Home » Roger Daltrey, Lead Singer of The Who, Resigns as Curator for Royal Albert Hall’s Teenage Cancer Trust Concerts

Roger Daltrey, Lead Singer of The Who, Resigns as Curator for Royal Albert Hall’s Teenage Cancer Trust Concerts

Roger Daltrey Steps Down as Curator for Teenage Cancer Trust Concerts at Royal Albert Hall Roger Daltrey, the co-founder and lead singer of The Who, has announced his decision to step down from his role as the Curator of the Teenage Cancer Trust (TCT) concerts held at the Royal Albert Hall.
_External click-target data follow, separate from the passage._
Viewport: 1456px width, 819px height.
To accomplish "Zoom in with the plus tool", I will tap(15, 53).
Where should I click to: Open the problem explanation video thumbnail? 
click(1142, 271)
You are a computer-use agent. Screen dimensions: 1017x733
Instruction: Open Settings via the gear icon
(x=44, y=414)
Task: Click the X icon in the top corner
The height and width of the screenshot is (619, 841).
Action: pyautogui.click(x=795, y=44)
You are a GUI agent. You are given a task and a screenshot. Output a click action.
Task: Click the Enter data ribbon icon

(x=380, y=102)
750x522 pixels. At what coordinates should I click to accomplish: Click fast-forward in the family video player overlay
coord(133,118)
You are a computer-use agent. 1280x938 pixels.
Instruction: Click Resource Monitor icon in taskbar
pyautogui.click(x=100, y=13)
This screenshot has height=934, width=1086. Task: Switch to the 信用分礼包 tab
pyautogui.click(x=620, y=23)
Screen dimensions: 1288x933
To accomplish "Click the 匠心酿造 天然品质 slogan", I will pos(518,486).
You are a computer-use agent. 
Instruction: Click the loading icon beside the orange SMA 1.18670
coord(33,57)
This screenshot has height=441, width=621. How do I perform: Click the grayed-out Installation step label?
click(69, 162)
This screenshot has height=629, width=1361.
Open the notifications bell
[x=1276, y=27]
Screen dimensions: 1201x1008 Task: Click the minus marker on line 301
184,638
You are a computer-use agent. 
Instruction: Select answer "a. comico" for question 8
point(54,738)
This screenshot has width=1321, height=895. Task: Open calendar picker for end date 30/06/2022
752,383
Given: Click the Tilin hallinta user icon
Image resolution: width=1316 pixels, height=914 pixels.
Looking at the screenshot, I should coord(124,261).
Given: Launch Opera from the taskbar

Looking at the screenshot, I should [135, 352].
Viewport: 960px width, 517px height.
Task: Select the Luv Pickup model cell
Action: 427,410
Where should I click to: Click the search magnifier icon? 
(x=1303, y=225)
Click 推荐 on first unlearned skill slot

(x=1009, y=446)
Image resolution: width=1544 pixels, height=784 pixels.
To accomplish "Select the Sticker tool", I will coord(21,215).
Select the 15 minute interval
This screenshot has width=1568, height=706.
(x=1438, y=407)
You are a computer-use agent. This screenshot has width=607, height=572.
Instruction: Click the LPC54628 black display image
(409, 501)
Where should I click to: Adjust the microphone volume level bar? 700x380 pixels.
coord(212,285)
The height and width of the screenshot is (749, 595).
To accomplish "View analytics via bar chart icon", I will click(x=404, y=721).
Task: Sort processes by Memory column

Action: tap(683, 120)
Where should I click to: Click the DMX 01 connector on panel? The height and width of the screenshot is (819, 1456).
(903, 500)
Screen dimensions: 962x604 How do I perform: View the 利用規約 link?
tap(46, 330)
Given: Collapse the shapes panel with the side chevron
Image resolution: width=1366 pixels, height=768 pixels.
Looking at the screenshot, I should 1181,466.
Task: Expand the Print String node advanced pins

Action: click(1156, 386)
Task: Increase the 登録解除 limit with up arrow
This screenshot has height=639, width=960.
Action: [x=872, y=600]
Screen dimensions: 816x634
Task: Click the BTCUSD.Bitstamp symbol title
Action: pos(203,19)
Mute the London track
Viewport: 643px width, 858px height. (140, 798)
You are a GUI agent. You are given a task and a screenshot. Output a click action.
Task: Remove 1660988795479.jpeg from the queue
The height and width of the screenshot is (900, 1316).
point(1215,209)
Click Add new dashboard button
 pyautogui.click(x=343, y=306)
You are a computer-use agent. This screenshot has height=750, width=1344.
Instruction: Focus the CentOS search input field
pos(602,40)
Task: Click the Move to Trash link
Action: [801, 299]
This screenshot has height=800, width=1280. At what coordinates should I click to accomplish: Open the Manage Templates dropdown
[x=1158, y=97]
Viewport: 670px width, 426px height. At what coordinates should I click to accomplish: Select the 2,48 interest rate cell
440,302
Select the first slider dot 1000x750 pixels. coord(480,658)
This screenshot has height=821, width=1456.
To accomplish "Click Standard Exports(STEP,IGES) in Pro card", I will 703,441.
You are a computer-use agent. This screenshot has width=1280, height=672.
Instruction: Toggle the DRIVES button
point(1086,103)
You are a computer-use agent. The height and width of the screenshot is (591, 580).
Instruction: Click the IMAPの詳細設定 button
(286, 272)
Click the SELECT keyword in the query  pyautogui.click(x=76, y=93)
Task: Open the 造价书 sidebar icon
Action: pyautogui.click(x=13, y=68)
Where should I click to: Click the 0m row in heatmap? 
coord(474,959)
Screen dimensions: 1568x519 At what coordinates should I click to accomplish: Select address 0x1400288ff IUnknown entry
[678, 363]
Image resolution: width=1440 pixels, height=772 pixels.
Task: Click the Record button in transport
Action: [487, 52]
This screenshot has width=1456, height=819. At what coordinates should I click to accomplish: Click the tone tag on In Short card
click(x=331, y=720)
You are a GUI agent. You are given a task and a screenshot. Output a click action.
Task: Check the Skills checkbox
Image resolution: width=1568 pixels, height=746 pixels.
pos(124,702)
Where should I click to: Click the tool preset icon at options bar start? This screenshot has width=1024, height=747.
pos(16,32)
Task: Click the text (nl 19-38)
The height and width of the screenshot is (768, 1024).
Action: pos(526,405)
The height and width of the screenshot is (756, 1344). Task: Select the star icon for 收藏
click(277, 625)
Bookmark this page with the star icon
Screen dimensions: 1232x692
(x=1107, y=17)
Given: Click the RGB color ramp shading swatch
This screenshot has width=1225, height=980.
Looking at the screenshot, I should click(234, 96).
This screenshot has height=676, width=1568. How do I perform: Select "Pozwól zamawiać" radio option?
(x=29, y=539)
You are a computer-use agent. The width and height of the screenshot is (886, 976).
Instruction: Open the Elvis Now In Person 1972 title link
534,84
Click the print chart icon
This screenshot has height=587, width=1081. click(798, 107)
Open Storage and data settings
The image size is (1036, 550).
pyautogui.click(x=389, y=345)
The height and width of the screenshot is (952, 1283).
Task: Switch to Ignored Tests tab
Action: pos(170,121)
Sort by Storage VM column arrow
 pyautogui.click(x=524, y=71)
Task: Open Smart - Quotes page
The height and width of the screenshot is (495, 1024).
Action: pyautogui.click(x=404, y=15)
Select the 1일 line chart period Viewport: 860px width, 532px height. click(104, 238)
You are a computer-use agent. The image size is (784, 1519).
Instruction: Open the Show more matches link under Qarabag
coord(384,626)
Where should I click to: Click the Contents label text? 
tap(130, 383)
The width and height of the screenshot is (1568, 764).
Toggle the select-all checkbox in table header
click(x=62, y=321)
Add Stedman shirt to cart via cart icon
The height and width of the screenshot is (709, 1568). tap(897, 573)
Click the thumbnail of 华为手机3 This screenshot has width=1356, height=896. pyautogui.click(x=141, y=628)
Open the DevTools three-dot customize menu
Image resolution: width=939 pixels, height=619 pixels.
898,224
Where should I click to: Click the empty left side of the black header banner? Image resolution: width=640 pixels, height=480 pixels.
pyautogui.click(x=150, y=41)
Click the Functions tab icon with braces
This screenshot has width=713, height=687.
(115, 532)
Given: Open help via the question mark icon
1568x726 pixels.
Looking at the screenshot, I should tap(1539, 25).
This news coincides with the unveiling of the lineup for the 2024 show, featuring artists such as Noel Gallagher’s High Flying Birds, Squeeze, Blossoms, Young Fathers, Paul Weller, Robert Plant, Pete Townsend, Eddie Vedder, and The Chemical Brothers. The charity event, scheduled for March 18th, 2024, will honor Daltrey’s significant contributions as founder and curator, as he transitions to the role of the charity’s honorary patron.

Since its inception in 2000, Daltrey has played a pivotal role in the flagship shows, hosting a myriad of stars like Paul McCartney, Oasis, Kasabian, The Cure, Florence + The Machine, and others. The concerts raise funds for TCT, supporting young individuals diagnosed with cancer. With Daltrey stepping down, the organization plans to collaborate with guest curators starting in 2025.

Daltrey expressed, “The £32 million raised from these concerts has been the foundation for the 28 specialized units within the NHS, as well as specialist nurses and youth workers to be there for a young person when cancer has turned their world upside down.”

Noel Gallagher, who participated in the inaugural event, emphasized the charity’s personal significance, stating, “it is a charity very close to my heart,” and affirmed his attendance en masse.

Kate Collins, chief executive of TCT, acknowledged Daltrey’s invaluable contributions, stating, “Quite simply, we would not be the charity we are without Roger and these shows, and – more importantly than that – thousands of young people with cancer in the UK would not have had the specialist support and care they urgently need.”